▶ [INSTRUCTIONS TO FOLLOW]:
The exercise calls for exact output of the lines between the one that contains "Click the paperclip Attach Files icon" and the end of the data, with both ends kept and pictures left out.

▶ [INPUT MATERIAL]:

════════════════════

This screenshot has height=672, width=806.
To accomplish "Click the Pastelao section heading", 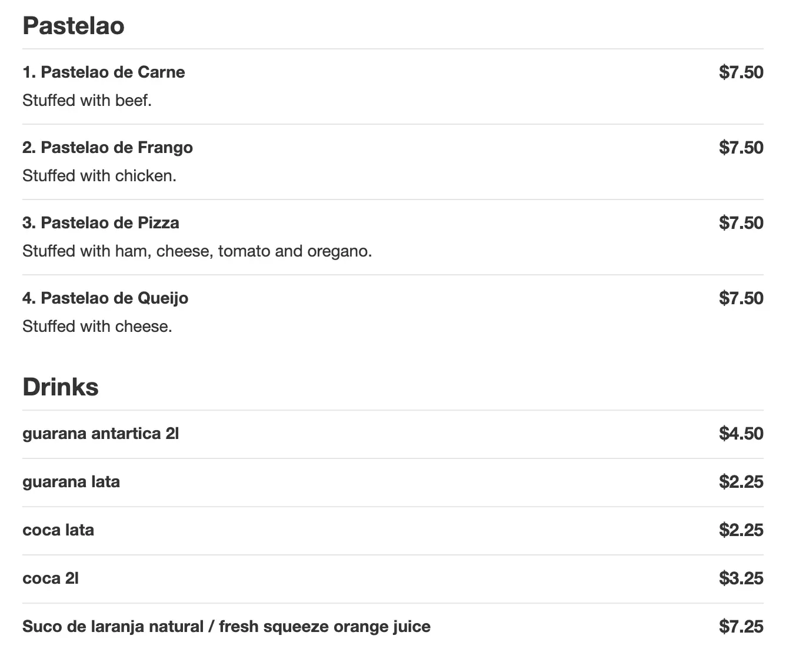I will [74, 26].
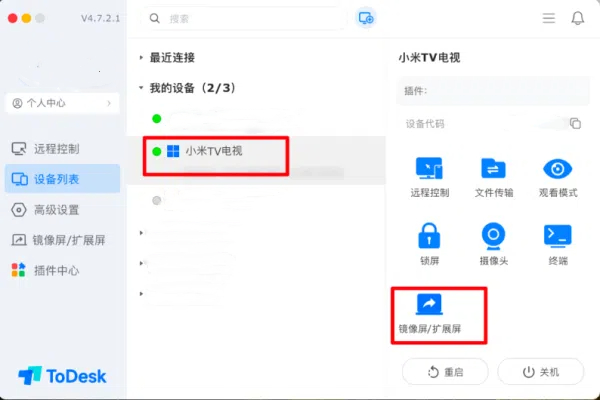
Task: Click the add device icon beside search
Action: pos(366,18)
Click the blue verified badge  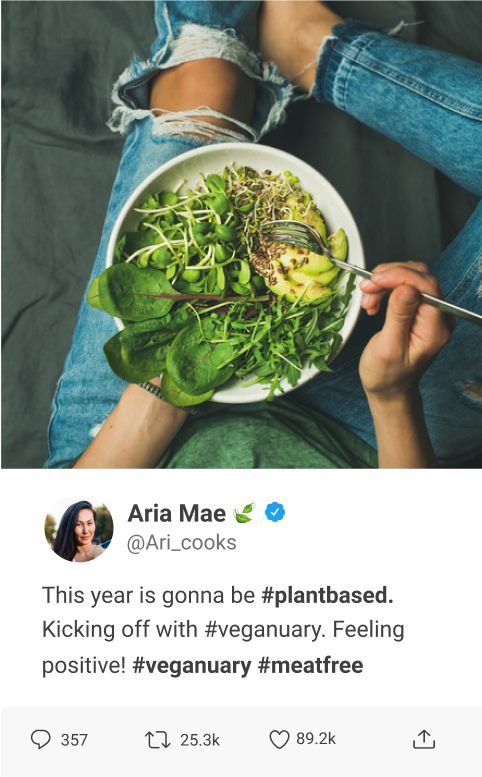pos(275,512)
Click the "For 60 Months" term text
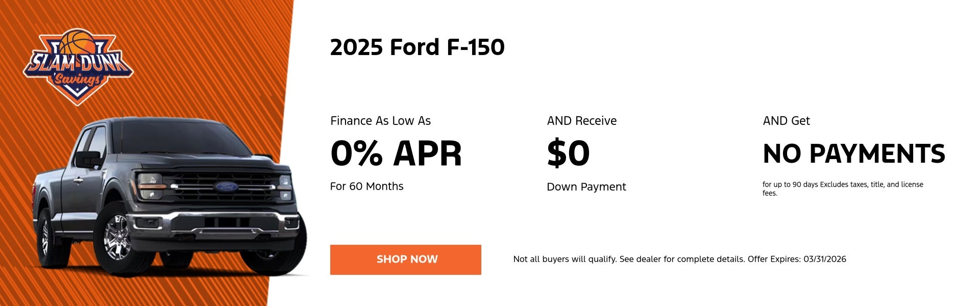This screenshot has width=980, height=306. tap(366, 187)
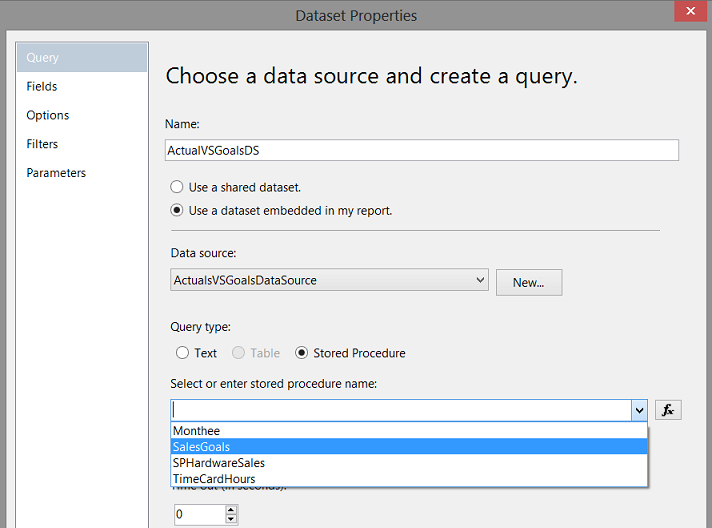
Task: Expand the Data source dropdown
Action: coord(479,281)
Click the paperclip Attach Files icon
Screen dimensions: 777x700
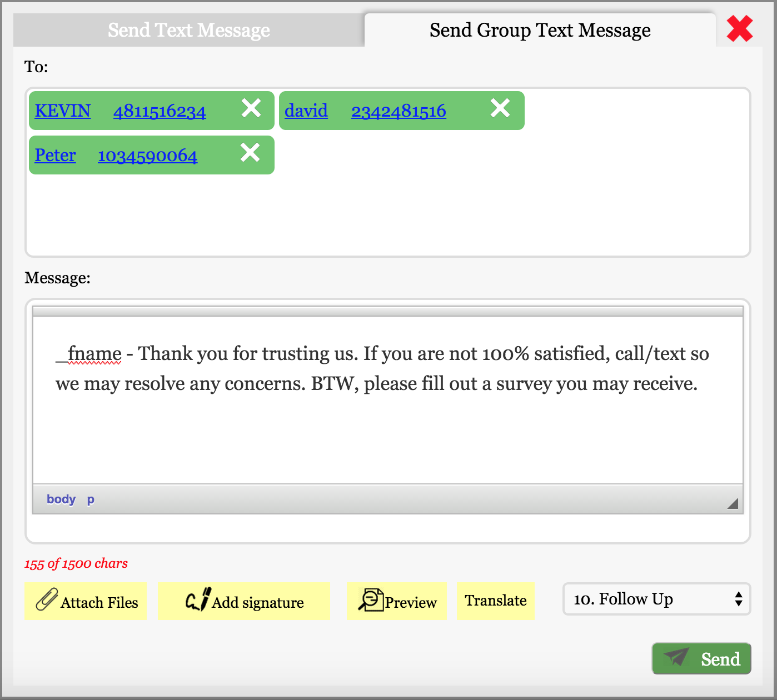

════════════════════

▶ [TASK RESULT]:
Click the paperclip Attach Files icon
Screen dimensions: 777x700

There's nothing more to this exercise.